Beim Schälen der Kartoffel
http://www.publikative.org/2012/04/04/25372/
Darf man Israel kritisieren? Sogar als Deutscher? Diese Fragen implizieren, es existiere ein ungeschriebenes Gesetz („das Verdikt ‘Antisemitismus’ ist geläufig“), wonach den Deutschen der Mund verboten werde. Auch Günter Grass könnte wissen: Kaum ein Staat bzw. dessen Politik wird in Deutschland und Europa so oft und vehement kritisiert wie Israel – und zwar ohne dass fortwährend Antisemitismus gerufen wird.
Von Patrick Gensing, zuerst veröffentlicht bei tagesschau.de
Während die Palästinenser vielen Deutschen als Opfer eines „rassistischen Apartheidstaates“ gelten, die sich nur mit harmlosen Raketen aus Blech gegen die „zionistischen Aggressionen“ zu wehren versuchen, finden derzeit Berichte über ultraorthodoxe Juden und die Siedlungspolitik reißenden Absatz in bundesdeutschen Redaktionen. Über das islamistische Regime der Hamas erfährt man hierzulande eher weniger. Auch das multikulturelle Leben in Israel, wohl vielfältiger als in allen europäischen Staaten zusammen, ist kaum ein Thema.
Doch Grass geht es nicht um Israel, ihm geht es um deutsche Schuld, er schält die Kartoffel – und legt dabei Folgendes frei: Sein Land werde von den „ureigenen Verbrechen, die ohne Vergleich sind“ immer wieder eingeholt und „zur Rede gestellt“ – von wem, das lässt Grass geflissentlich aus, er muss es aber auch nicht mehr betonen - Stichwort: Auschwitz-Keule.

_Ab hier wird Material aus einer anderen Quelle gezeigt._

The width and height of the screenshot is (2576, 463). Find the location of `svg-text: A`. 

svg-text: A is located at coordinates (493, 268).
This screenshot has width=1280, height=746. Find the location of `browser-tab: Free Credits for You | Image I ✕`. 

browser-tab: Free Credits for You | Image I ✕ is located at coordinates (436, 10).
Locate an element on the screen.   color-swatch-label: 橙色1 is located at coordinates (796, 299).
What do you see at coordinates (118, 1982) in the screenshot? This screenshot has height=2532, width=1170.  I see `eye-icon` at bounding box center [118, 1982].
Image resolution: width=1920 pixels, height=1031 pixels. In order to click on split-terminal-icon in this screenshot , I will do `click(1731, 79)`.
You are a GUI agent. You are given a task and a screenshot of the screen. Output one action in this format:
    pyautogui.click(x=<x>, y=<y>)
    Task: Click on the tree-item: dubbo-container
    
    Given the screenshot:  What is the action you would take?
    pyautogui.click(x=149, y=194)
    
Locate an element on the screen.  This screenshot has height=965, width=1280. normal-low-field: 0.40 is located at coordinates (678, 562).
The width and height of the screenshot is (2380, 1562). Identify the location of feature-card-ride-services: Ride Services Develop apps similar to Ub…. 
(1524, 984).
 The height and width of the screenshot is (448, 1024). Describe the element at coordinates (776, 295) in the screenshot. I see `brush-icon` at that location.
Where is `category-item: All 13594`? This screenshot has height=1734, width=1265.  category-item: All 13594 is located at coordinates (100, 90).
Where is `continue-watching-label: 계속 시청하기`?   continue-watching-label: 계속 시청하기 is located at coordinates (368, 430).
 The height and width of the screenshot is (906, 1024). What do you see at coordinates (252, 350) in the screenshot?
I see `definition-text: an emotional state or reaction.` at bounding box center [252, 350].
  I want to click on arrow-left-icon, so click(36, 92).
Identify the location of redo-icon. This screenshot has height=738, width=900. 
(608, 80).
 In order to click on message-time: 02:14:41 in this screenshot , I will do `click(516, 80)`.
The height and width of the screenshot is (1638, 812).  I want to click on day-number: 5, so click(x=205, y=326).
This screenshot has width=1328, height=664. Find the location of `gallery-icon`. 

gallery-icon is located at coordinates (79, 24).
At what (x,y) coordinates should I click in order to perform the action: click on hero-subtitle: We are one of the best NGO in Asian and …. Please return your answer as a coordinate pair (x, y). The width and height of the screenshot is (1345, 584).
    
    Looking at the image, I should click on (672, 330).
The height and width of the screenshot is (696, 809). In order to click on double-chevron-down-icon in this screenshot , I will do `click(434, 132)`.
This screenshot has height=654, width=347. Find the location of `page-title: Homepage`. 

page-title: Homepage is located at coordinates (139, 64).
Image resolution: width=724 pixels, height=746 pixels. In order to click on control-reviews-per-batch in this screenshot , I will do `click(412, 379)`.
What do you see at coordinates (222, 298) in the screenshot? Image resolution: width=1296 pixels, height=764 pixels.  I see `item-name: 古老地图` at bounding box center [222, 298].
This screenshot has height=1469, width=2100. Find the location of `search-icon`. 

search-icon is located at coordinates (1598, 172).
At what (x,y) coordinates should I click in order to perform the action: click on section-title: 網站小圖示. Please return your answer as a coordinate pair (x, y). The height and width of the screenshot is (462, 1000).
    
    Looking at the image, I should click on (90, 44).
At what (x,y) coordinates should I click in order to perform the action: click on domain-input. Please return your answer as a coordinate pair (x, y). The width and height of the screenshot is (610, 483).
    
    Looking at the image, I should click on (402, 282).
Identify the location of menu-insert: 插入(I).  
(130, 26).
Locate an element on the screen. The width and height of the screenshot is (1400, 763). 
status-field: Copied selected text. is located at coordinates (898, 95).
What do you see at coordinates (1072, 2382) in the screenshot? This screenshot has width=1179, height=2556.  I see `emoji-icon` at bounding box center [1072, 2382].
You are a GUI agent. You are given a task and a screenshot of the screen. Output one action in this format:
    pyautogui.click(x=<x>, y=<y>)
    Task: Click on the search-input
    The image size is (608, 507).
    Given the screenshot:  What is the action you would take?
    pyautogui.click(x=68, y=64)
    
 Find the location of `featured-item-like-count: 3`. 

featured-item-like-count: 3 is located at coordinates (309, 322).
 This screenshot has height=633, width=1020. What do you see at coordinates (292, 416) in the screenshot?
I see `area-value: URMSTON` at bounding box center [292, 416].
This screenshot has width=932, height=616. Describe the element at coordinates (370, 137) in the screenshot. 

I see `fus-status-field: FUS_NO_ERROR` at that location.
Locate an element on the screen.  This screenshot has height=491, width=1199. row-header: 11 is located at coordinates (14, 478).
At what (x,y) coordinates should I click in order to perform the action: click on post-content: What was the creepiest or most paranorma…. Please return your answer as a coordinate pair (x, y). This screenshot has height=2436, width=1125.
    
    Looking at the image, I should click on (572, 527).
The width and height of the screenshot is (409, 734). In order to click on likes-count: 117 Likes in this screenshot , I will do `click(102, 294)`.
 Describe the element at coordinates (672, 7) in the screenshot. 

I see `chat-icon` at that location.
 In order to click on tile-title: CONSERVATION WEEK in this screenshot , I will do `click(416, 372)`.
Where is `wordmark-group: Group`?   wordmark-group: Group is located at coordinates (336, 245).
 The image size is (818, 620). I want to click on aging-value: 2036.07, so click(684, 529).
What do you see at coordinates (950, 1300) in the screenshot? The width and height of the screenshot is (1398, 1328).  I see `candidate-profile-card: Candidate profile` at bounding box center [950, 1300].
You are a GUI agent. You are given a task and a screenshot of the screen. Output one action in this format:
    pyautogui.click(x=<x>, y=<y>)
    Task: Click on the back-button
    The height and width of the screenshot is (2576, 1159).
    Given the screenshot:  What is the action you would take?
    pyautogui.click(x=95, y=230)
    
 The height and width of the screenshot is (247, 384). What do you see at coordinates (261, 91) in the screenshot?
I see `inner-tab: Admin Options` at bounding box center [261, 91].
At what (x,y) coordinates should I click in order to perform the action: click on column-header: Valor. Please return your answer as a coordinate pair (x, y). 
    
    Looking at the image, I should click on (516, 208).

Die Deutschen müssten sich also immer wieder rechtfertigen, auch Grass selbst dürfe wegen des „nie zu tilgendem Makel“ seiner „Herkunft“ eine „Tatsache“ nie aussprechen. Er tut es dann aber, wie so viele andere vor ihm, dennoch, weil es gesagt werden müsse, gerade weil die Deutschen „belastet genug“ nicht „Zulieferer des Verbrechens“ werden dürften – also wieder geht es um die deutsche Schuld – welche angesichts des angeblich geplanten atomaren Vernichtungsschlags Israels gegen den Iran nicht mehr „mit den üblichen Ausreden zu tilgen wäre“. Mit anderen Worten: Bislang konnte sich Deutschland hinter seinem schlechten Gewissen verstecken, aber nun treibe es Israel doch zu bunt – da könne man kein Auge mehr zudrücken, Holocaust hin, Shoah her.
Grass erklärt die jahrelangen Drohungen und Vernichtungsfantasien der iranischen Führung zu bloßem Maulheldentum, erklärt Israel kurzerhand zum „Verursacher der erkennbaren Gefahr“ und versieht die Aussage „Die Atommacht Israel gefährdet den ohnehin brüchigen Weltfrieden“, der laut Umfragen eine Mehrheit der EU-Bürger zustimmt, mit einem Fragezeichen; der Gedanke wird somit in die Runde geworfen, zur Not könnte sich der „mutige Tabubrecher“ noch dahinter verschanzen, dass man wohl noch fragen werden dürfe.
Grass` Rezept gegen die Gefahr, die von Israel ausgeht: Das „atomare Potenzial“ müsse von einer internationalen Instanz überwacht werden, denn nur so sei den Israelis und Palästinensern zu helfen – und nicht nur denen, sondern „auch uns“ – nämlich um uns vor einem von Israel entfachten 3. Weltkrieg zu schützen.
Grass erfüllt mit seinem Gesagten zwar nicht unbedingt die Kriterien an ein Gedicht, aber dafür die des sekundären Antisemitismus, die unter anderem lauten: Dämonisierung Israels (Gefahr für den Weltfrieden) sowie Delegitimierung Israels (Forderung nach internationaler Kontrolle, das Recht auf Selbstverteidigung wird bestritten, eine „vom Wahn okkupierte Region“). Ähnlich wie die Islamkritiker versehen sich auch die Israelkritiker mit der Aura des Mutigen, das angeblich nötig sei, um in Deutschland Israel zu kritisieren.
Doch letztendlich geht es in Grass` Gesagtem nicht um die vielschichtigen Ebenen des Nahostkonflikts, sondern um Deutschland und Grass selbst: Um deutsche Schuld, deutsche Verbrechen und den deutschen Seelenfrieden – oder sogar unsere Sicherheit, die bedroht sei. Die Warnung lautet: Israel ist unser Unglück.